Binary (NetCDF) Files

NetCDF files are likely the format that most users will be dealing with, partly because it can be loaded quickly, and it is simple to read. The sample file, from Reference 2, corresponds to the full dataset used in the previous discussion of raw data.

Note that the following code creates a temporary directory into which downloaded material is saved. This cleanup is required for submission on CRAN machines but would not normally be a part of typical workflow. Indeed, it would be common to only download the files if they were not present locally, as indicated by a call to file.exist().

urlNC <- paste0(
    "https://cproof.uvic.ca/gliderdata/deployments/",
    "dfo-eva035/dfo-eva035-20190718/",
    "/L0-timeseries/dfo-eva035-20190718_delayed.nc"
)
curl::curl_download(url = urlNC, destfile = fileNC, mode = "wb")
G <- read.glider.netcdf(fileNC)

As was done for the raw data, we ought to drop the data before a certain time.
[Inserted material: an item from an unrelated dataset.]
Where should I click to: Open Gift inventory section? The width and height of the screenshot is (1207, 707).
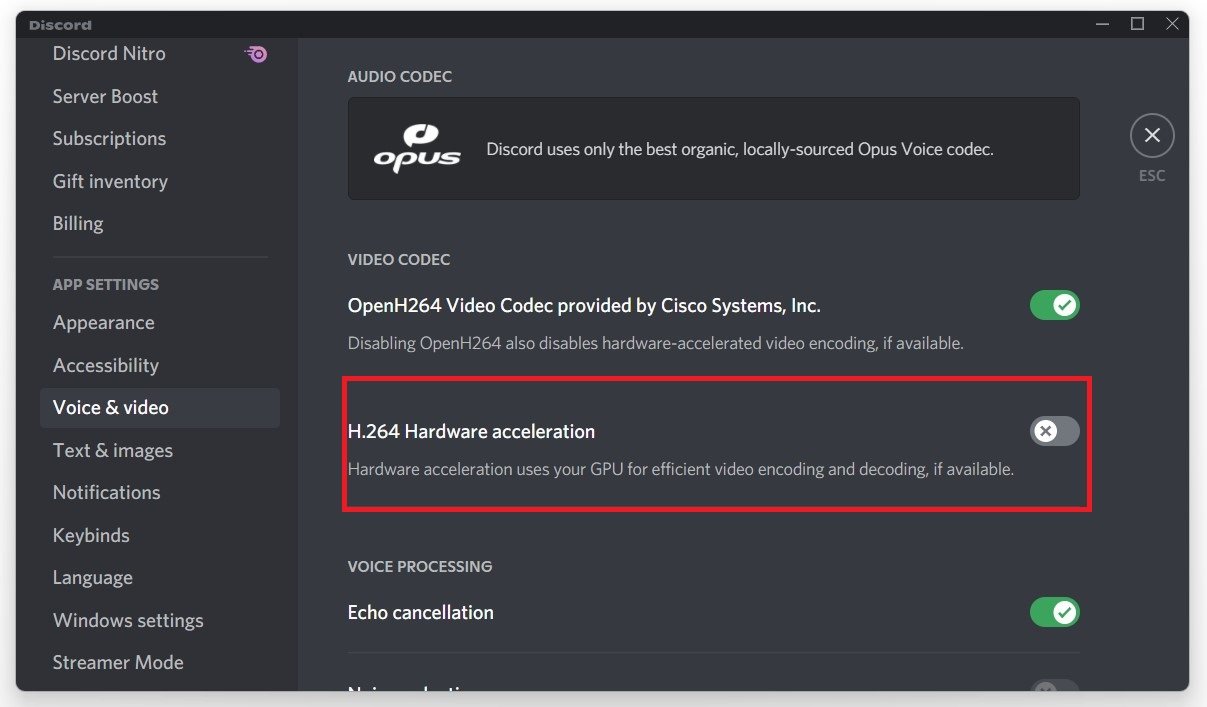tap(110, 182)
G2 <- subset(G, time > G[["time"]][1] + 2.5 * 3600)

Typically, the next step will be to see the trajectory in time-depth space, as follows.

plot(G2, which = "p")
#> [1] "2019-07-19 17:42:15 UTC" "2019-07-23 21:26:12 UTC"
#> w: 89761
#> t[w]: 2019-07-23 21:26:12.111
#> p[w]: -0.03

This shows that the glider was at the surface for nearly the last day of sampling, so we might expect spurious data then. Salinity is usually a good indicator, so we check that.

plot(G2, which = "S")

Let’s trim by time to remove the final time period, rechecking with plots of salinity and temperature.

G3 <- subset(G2, time < as.POSIXct("2019-07-23 06:00:00", tz = "UTC"))
par(mfrow = c(2, 1))
plot(G3, which = "S")
plot(G3, which = "T")

At this stage, we have isolated the time interval that has useful data. There are still some obvious problems with spurious salinities, and perhaps temperatures, but for the present initial look at the data, we can overcome these by setting limits on the colour scale for the plots. (Obviously, more detailed analyses will demand more careful consideration.)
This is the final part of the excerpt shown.